[Entries provided]
-- Start --

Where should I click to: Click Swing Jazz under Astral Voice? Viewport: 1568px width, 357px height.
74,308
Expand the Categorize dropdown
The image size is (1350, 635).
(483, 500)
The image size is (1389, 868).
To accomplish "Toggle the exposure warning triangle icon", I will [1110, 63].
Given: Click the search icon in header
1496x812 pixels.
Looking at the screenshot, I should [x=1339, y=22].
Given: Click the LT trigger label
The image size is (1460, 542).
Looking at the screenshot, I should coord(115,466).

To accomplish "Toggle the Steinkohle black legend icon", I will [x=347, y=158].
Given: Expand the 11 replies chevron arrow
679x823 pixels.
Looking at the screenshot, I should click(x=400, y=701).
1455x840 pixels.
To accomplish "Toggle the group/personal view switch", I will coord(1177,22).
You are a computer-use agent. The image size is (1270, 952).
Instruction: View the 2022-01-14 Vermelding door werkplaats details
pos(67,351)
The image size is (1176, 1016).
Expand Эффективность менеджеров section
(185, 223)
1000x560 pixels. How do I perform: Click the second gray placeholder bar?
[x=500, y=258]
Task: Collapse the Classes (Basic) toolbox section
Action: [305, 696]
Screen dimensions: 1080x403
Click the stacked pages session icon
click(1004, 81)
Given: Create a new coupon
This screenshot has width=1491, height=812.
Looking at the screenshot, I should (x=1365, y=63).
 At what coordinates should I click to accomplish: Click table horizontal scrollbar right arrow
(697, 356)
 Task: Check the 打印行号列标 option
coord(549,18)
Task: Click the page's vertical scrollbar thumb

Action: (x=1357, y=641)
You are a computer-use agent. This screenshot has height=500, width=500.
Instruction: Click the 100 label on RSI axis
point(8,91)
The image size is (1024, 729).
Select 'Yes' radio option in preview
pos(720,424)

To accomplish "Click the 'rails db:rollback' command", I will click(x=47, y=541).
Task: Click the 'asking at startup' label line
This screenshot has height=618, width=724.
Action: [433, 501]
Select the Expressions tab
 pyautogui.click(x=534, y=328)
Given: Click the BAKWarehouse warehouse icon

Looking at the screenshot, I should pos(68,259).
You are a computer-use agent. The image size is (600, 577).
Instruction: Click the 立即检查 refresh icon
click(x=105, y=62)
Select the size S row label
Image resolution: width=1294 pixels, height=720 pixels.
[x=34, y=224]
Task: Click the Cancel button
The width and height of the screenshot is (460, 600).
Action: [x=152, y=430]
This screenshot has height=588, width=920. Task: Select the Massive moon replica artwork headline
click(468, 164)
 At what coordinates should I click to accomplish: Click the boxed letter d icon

-- End --

[Task prompt] Rewrite all of the entries above with every "Instruction" swapped for "Command", leaving everything else unchanged.

[Written reply]
Where should I click to: Click Swing Jazz under Astral Voice? Viewport: 1568px width, 357px height.
74,308
Expand the Categorize dropdown
The image size is (1350, 635).
(483, 500)
The image size is (1389, 868).
To accomplish "Toggle the exposure warning triangle icon", I will [1110, 63].
Given: Click the search icon in header
1496x812 pixels.
Looking at the screenshot, I should [x=1339, y=22].
Given: Click the LT trigger label
The image size is (1460, 542).
Looking at the screenshot, I should coord(115,466).

To accomplish "Toggle the Steinkohle black legend icon", I will [x=347, y=158].
Given: Expand the 11 replies chevron arrow
679x823 pixels.
Looking at the screenshot, I should click(x=400, y=701).
1455x840 pixels.
To accomplish "Toggle the group/personal view switch", I will coord(1177,22).
You are a computer-use agent. The image size is (1270, 952).
Command: View the 2022-01-14 Vermelding door werkplaats details
pos(67,351)
The image size is (1176, 1016).
Expand Эффективность менеджеров section
(185, 223)
1000x560 pixels. How do I perform: Click the second gray placeholder bar?
[x=500, y=258]
Task: Collapse the Classes (Basic) toolbox section
Action: [305, 696]
Screen dimensions: 1080x403
Click the stacked pages session icon
click(1004, 81)
Given: Create a new coupon
This screenshot has width=1491, height=812.
Looking at the screenshot, I should (x=1365, y=63).
 At what coordinates should I click to accomplish: Click table horizontal scrollbar right arrow
(697, 356)
 Task: Check the 打印行号列标 option
coord(549,18)
Task: Click the page's vertical scrollbar thumb

Action: (x=1357, y=641)
You are a computer-use agent. This screenshot has height=500, width=500.
Command: Click the 100 label on RSI axis
point(8,91)
The image size is (1024, 729).
Select 'Yes' radio option in preview
pos(720,424)

To accomplish "Click the 'rails db:rollback' command", I will click(x=47, y=541).
Task: Click the 'asking at startup' label line
This screenshot has height=618, width=724.
Action: [433, 501]
Select the Expressions tab
 pyautogui.click(x=534, y=328)
Given: Click the BAKWarehouse warehouse icon

Looking at the screenshot, I should pos(68,259).
You are a computer-use agent. The image size is (600, 577).
Command: Click the 立即检查 refresh icon
click(x=105, y=62)
Select the size S row label
Image resolution: width=1294 pixels, height=720 pixels.
[x=34, y=224]
Task: Click the Cancel button
The width and height of the screenshot is (460, 600).
Action: [x=152, y=430]
This screenshot has height=588, width=920. Task: Select the Massive moon replica artwork headline
click(468, 164)
 At what coordinates should I click to accomplish: Click the boxed letter d icon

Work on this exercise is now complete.